ET as a Mental Model, Not a Management System

It is worth being precise about what empathetic transactionalism is and isn’t. It is not a framework in the sense that most management frameworks are: a system of practices to be implemented, a set of behaviors to be adopted, a methodology with steps. Frameworks answer the question of what to do in a given situation. ET answers a prior question: what is this relationship, and what does that mean about who I am in it?

That distinction matters because most management dysfunction doesn’t originate in a lack of techniques. Managers generally know how to have a difficult conversation or structure a performance review. What they often lack is a coherent conception of the relationship inside which those techniques are being applied, which means the techniques get applied inconsistently, or in service of the wrong ends, or abandoned under pressure when the emotional stakes get high enough.

A mental model for the relationship provides something more durable than a technique. It gives a manager a place to start when a situation doesn’t map cleanly onto any framework they’ve been given: when a report asks for honesty about their prospects, when a friendship has developed to the point where it’s creating obligations the professional relationship can’t support, when someone is underperforming and the manager isn’t sure whether the failure belongs to them or to the report. Techniques run out. A clear sense of what you owe someone, and why, tends not to.

Empathetic transactionalism, held as a mental model, says something specific about each of those situations without scripting the response to any of them. It says: this person is giving you their time during a consequential period of their professional life, the exchange creates real obligations, and your job is to honor those obligations while being honest about what the relationship is and what it isn’t. The specific decisions that follow from that orientation (how transparent to be, how much latitude to extend, when the exchange has broken down on one side or the other) require judgment.
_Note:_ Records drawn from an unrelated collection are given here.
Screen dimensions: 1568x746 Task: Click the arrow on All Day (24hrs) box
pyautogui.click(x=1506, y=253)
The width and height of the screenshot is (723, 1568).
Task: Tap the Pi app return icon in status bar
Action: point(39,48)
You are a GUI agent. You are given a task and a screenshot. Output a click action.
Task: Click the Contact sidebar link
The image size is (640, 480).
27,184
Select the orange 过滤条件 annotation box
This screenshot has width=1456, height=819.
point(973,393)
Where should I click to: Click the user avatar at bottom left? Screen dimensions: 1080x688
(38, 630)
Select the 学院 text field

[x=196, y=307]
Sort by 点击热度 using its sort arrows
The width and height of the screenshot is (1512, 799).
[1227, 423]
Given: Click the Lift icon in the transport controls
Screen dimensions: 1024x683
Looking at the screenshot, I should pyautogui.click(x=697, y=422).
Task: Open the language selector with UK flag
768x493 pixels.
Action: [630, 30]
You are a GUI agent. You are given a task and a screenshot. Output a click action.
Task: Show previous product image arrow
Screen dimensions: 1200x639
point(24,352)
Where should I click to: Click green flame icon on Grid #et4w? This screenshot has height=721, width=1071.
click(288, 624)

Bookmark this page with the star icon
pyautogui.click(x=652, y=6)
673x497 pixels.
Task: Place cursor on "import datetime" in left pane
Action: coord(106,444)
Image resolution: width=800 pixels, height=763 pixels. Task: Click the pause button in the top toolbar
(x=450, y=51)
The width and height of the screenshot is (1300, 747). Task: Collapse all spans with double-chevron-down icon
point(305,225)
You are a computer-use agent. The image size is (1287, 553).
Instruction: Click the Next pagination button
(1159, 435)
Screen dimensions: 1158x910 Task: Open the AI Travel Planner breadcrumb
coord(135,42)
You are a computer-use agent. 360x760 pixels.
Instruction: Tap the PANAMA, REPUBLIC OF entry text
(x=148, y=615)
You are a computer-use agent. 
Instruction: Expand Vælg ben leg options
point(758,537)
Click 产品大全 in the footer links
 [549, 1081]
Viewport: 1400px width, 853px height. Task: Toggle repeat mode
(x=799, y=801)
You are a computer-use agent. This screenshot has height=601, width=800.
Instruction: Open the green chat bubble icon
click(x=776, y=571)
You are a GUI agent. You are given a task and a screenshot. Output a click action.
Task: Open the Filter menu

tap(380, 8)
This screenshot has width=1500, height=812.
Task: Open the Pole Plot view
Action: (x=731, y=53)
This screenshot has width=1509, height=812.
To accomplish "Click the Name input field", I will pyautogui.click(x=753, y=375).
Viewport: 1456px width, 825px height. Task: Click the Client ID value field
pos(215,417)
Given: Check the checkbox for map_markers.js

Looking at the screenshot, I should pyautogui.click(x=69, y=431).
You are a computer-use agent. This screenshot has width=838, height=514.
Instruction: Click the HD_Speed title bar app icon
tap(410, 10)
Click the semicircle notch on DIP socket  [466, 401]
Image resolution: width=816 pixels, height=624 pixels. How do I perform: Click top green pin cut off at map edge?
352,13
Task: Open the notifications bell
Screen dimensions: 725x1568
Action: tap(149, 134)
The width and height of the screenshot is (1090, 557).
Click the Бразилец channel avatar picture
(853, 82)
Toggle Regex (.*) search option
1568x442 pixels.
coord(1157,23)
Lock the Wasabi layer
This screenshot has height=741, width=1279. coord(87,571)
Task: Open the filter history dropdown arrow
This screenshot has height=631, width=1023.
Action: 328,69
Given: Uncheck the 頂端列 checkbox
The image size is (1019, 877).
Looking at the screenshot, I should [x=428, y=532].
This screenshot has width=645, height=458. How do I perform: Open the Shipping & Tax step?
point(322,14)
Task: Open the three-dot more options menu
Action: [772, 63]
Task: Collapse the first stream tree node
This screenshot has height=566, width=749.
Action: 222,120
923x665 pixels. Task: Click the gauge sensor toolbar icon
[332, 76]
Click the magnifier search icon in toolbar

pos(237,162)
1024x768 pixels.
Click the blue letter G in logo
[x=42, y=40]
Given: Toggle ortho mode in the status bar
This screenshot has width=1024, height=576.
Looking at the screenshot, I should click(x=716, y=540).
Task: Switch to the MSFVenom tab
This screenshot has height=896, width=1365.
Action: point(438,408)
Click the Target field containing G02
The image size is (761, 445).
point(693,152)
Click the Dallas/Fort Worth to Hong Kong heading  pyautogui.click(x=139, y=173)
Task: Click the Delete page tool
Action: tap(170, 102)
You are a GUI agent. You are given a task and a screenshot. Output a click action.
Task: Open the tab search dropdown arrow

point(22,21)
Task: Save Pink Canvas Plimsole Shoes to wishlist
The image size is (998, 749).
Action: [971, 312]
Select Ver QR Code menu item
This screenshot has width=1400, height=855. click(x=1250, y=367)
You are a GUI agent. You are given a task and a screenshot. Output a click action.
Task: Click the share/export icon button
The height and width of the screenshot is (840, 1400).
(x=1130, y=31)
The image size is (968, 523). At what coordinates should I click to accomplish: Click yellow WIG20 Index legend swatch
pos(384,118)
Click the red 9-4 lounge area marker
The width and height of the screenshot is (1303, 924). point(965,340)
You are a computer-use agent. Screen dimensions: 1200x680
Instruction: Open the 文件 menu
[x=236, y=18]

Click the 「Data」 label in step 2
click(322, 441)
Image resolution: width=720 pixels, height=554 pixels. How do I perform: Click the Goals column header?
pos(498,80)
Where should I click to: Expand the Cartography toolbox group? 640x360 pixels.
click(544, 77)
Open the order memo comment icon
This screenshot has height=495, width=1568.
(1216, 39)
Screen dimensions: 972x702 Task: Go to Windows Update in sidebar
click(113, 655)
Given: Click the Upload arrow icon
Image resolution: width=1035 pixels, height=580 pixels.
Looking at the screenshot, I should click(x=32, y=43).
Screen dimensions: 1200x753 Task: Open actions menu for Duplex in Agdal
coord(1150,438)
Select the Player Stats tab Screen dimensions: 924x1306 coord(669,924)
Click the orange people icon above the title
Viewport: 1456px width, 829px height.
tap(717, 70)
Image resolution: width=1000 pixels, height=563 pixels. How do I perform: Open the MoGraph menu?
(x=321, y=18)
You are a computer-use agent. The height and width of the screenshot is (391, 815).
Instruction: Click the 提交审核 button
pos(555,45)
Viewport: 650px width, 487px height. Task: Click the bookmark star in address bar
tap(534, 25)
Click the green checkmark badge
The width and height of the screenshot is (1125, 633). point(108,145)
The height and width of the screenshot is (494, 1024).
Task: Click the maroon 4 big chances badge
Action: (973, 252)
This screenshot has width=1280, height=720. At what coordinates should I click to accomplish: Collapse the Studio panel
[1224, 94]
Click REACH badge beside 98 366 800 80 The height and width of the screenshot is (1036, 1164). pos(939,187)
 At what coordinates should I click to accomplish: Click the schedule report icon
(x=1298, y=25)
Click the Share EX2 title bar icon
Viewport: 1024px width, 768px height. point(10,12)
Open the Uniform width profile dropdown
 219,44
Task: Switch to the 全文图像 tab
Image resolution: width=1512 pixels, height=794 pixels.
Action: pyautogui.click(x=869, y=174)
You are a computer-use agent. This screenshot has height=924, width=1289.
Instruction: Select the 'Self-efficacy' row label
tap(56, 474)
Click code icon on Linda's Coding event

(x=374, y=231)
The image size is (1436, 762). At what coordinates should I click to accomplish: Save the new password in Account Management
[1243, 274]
The mental model is what makes that judgment coherent rather than reactive.

References

  1. Rousseau, D. M. (1989). "Psychological and implied contracts in organizations." Employee Responsibilities and Rights Journal, 2(2), 121–139. See also Rousseau, D. M. (1995). Psychological Contracts in Organizations: Understanding Written and Unwritten Agreements. Sage Publications. The concept of a "psychological contract" was first introduced by Chris Argyris in Understanding Organizational Behavior (1960); Rousseau's formalization in the late 1980s and 1990s established it as a distinct field of study.
  2. Burns, J. M. (1978). Leadership. Harper & Row. Burns introduced the transactional–transformational distinction in the context of political leadership. Bass, B. M. (1985). Leadership and Performance Beyond Expectations. Free Press. Bass developed it into a measurable organizational framework that became the foundation of most subsequent research.
  3. Judge, T. A., & Piccolo, R. F. (2004). "Transformational and Transactional Leadership: A Meta-Analytic Test of Their Relative Validity." Journal of Applied Psychology, 89(5), 755–768. This meta-analysis across 87 studies found transformational leadership more strongly associated with leader effectiveness, follower satisfaction, and motivation than transactional leadership, though both showed meaningful relationships with outcomes.
  4. Tourish, D. (2013). The Dark Side of Transformational Leadership: A Critical Perspective. Routledge. Tourish argues that transformational leadership's emphasis on vision and charisma can enable organizational conformity and suppress dissent, particularly when adopted as a performance rather than an authentic orientation.
  5. Greenleaf, R. K. (1970). The Servant as Leader (essay). Expanded in Greenleaf, R. K. (1977). Servant Leadership: A Journey into the Nature of Legitimate Power and Greatness. Paulist Press.
  6. Hoffman, R., Casnocha, B., & Yeh, C. (2014). The Alliance: Managing Talent in the Networked Age. Harvard Business Review Press. The sports team framing was also notably articulated in the Netflix Culture Deck (2009), which influenced the broader conversation about time-bounded employment relationships in the technology industry.